AT&T, based in Dallas, and Communications Workers of America (CWA) did not agree by the April 7 expiration of the East and Legacy T Core wireline contracts, the carrier said in a statement published yesterday.
The Communications Workers of America is renegotiating four separate contracts with AT&T, affecting a total of 40,000 workers. On March 31, union members voted to authorize CWA to call strikes if agreements on new contracts could not be reached.
AT&T continues to negotiate with the CWA in the Midwest and west, where the contract expired at 11:59pm, according to the carrier’s statement.
The union, which represents about 16 percent of AT&T’s 256,000 workers, has been organizing rallies and meetings to help push for a deal to address issues ranging from guaranteed weekend days off to healthcare benefits. In 2004, it led a four-day stoppage at SBC Communications Inc, which bought AT&T the following year.
“Unions are trying to maintain many things they’ve gained over the years, and it’s hard,” Ivan Smith, a partner at Lewis Brisbois Bisgaard & Smith LLP, said in an interview.

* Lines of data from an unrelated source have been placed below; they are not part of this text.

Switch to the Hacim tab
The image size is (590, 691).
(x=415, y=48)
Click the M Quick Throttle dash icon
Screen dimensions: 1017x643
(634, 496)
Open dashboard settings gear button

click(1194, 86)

“In general, the strike is the last thing a union wants. If the employer can withstand a strike, you lose all the leverage you had. You don’t make that move unless there’s no other recourse,” he said.
Last August, CWA called the end of a two-week strike by 35,000 members at Verizon Communications Inc and Verizon Wireless, when the companies agreed to extend the workers’ current contracts and resume bargaining. Verizon and Verizon Wireless, the unit it co-owns with Vodafone Group PLC, and the union are yet to reach a new agreement.
AT&T and rival Verizon regularly negotiate with unions representing larger parts of their workforce. About 55 percent of AT&T’s employees are represented by CWA, the International Brotherhood of Electrical Workers or other unions, according to the company’s annual report.
“We are focused on getting good contracts, and aren’t focused on a strike,” CWA spokeswoman Candice Johnson said in an interview on April 5, regarding its talks with AT&T.
Contracts covering about 120,000 employees will expire this year, according to AT&T.
“As one of the largest employers in America we’re proud of the number of high-paying, middle-class careers we’ve produced,” Marty Richter, a spokesman for AT&T, said in an e-mailed statement on April 3. “Our goal is to do everything in our power to protect those careers.”
AT&T and Verizon are negotiating new union contracts amid declining margins and rising network investment costs. Last year, AT&T’s total operating revenues rose 1.9 percent to US$126.7 billion while capital expenditure rose 3.1 percent to US$20.1 billion.
“By now, it is no longer particularly controversial to argue that returns in the Telecom business are poor,” Craig Moffett, an analyst at Sanford Bernstein & Co, wrote in a report on March 7.